Gegen Geschichtsverfälschung und Russophobie

In diesen Tagen finden an vielen Orten und an sowjetischen Ehrenmalen Gedenkveranstaltungen zum 85. Jahrestag des Überfalls der deutschen Wehrmacht auf die Sowjetunion statt. Die Lehre des 22. Juni 1941 kann für uns nur heißen: Frieden mit Russland – Lasst nicht zu, dass sich der Wahnsinn wiederholt. Das ist auch der Titel einer Erklärung der DKP zum 85. Jahrestag.

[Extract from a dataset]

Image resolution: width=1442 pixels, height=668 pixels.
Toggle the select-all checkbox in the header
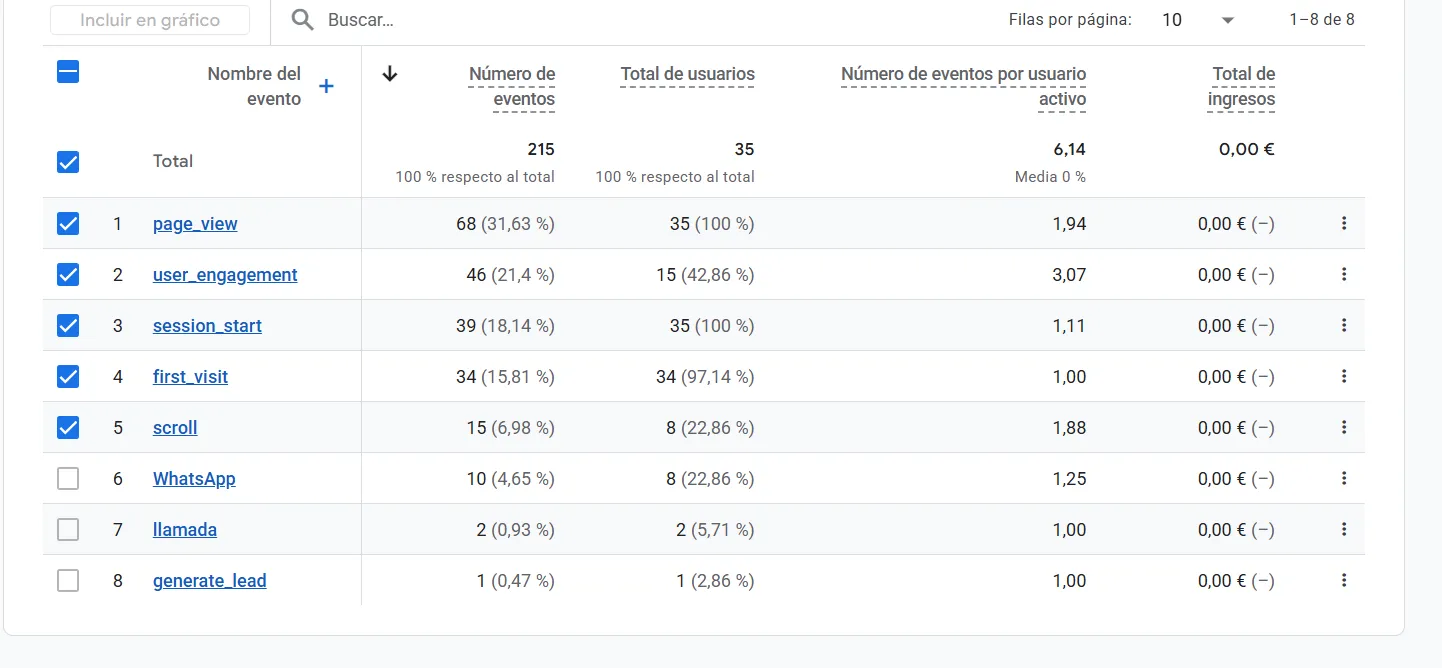pos(68,72)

Wir freuen uns sehr, dass Sergej Netschajew, Botschafter der Russischen Föderation in Deutschland, zu den UZ-Friedenstagen kommt!

In der EU und insbesondere in Deutschland sind Verfälschungen der Geschichte mittlerweile an der Tagesordnung. Die Sowjetunion und das faschistische Deutschland werden im gleichen Maße als Verursacher des zweiten Weltkriegs dargestellt, die Rolle der Roten Armee bei der Befreiung vom Faschismus negiert. Denkmäler für die Befreier sollen mit verfälschenden Informationen „ergänzt“ werden. Verbunden ist dies mit einer zunehmenden antirussischen Propaganda von Seiten der herrschenden Politik im Rahmen der aggressiven Kriegspolitik des deutschen Imperialismus. 85 Jahre nach dem Überfall Hitlerdeutschlands auf die Sowjetunion wird wieder ein Krieg gegen Russland vorbereitet. 27 Millionen ermordete Sowjetbürger sollen vergessen gemacht werden. Kultureller und wissenschaftlicher Austausch findet nicht mehr statt, während de facto in der Ukraine bereits ein Krieg der NATO gegen die Russische Föderation geführt wird.

Um dieser Kriegspropaganda entgegenzuwirken wird Arnold Schölzel, UZ-Autor und Mitglied des Parteivorstandes der DKP, mit dem Botschafter der Russischen Föderation in Deutschland, Herrn Sergej Netschajew, ein Podiumsgespräch über Geschichtsverfälschung, antirussische Propaganda und die Lehren aus dem Zweiten Weltkrieg führen.